FAQs about Pest Control Products

Q: What are pest control products?

A: Pest control products, also known as pesticides, are organisms, chemicals and devices that are designed to control, destroy, attract or repel pests. They can be man-made or found in nature. Pest control products include the following:

  • algaecides that control the algae in swimming pools
  • rodenticides that control rats and mice
  • insecticides that control wasps, hornets, white grubs and ants
  • insect repellents that keep mosquitoes away
  • herbicides that control weeds like poison ivy and dandelions
  • fungicides that control plant disease on fruits, vegetables and lawns

Q: Why do we need pest control products?

A: There are two major benefits of using pest control products – protecting your health and protecting your home:

  • Insects like cockroaches and ants can damage and contaminate food supplies.
  • Mosquitoes, fleas, ticks, and lice can carry disease and cause allergic reactions as well as causing general discomfort.
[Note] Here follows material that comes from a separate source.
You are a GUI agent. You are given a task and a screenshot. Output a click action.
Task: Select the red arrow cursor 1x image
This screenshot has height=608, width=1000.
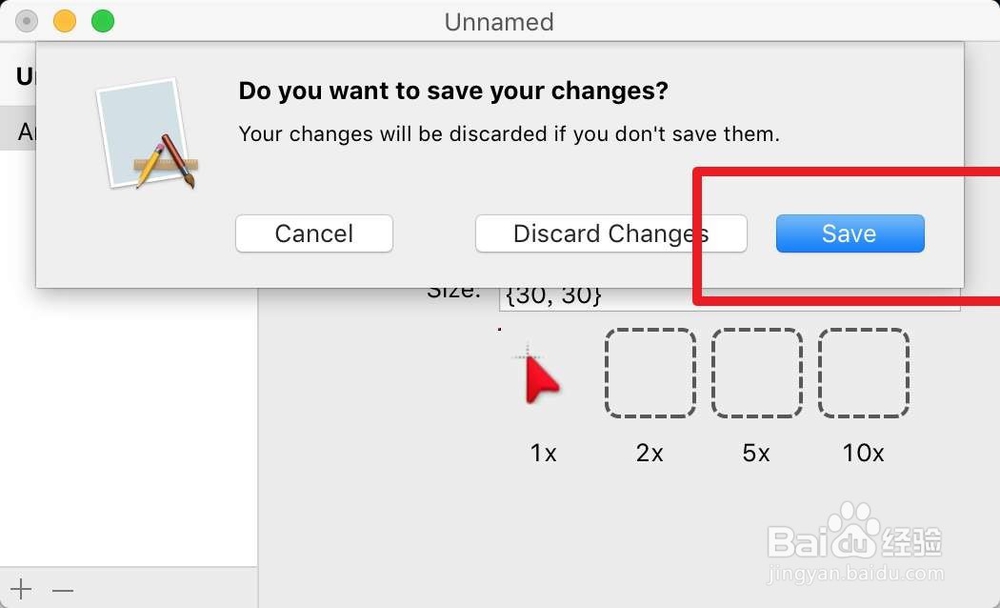coord(540,375)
These pests can be serious public health problems if they are not controlled.
  • Rodents can destroy crops, carry disease, cause structural damage to our homes and negatively affect public health.
  • Weeds reduce the quality and safety of grassy areas and reduce benefits like the cooling effect they cause.
  • Plant diseases can destroy or affect the quality of crops, gardens and fruit trees. They can also affect the quality of sports fields and golf courses.
  • Carpenter ants and termites can weaken the structural integrity of your home or cottage.
  • Algae can invade your swimming pool.
  • Weeds, insects and diseases can destroy your lawn, trees and ornamental plants.

Q: What can I do to prevent bug problems?

A: There are a few simple things you can do to discourage bugs before they become a nuisance:

  • Close food packages securely and keep kitchen counters free of crumbs and dirty dishes.
  • Empty the trash regularly and secure the lids on the cans.
  • Don’t leave pet food out in dishes overnight or for extended periods.
  • Repair holes or cracks that may allow pests to enter your home.
  • Keep screens or windows closed to prevent pests from finding and/or creating nests in your home.

Q: How are pest control products regulated in Canada?

A: The registration process for pest control products in Canada is considered to be one of the most rigorous worldwide. In 2006, Canada introduced new legislation with many requirements, such as added safety factors and taking into account vulnerable populations.

To meet the strict requirements for registration in Canada, industry is required to submit extensive scientific technical data for screening and review by Health Canada’s Pest Management Regulatory Agency (PMRA) under the new and revised Pest Control Products Act.

Q: What does the PMRA do?

A: The PMRA reviews scientific data and prepares a full risk assessment, which includes the following elements:

  • any possible health effects on humans including embryos, infants, children, teenagers and adults
  • any possible effects on wildlife species including fish, birds, earthworms or insects
  • the rate of degradation in air, soil and water
  • whether or not the product leaches through the soil to water sources
  • potential bystander exposure
  • research to show that the product works on the intended pest

Q: Are children’s special characteristics taken into account when pesticides are evaluated for their risk to health?

A: Yes. The PMRA conducts a thorough assessment of pesticides before their use is permitted in Canada. These assessments are carried out in order to ensure that pesticides do not pose a health risk to Canadians. They incorporate a special focus on, and increased safety factors for, sensitive sub-populations, including children.

Q: What is “integrated pest management”?

A: ”Integrated pest management” refers to broadly defined pest management measures intended to effectively manage pest populations to acceptable levels. It includes using non-chemical control measures, such as redesigning and repairing structures, improving sanitation, employing pest resistant plant varieties, and altering watering and mowing practices, and where necessary the judicious use of pest control products according to product labels.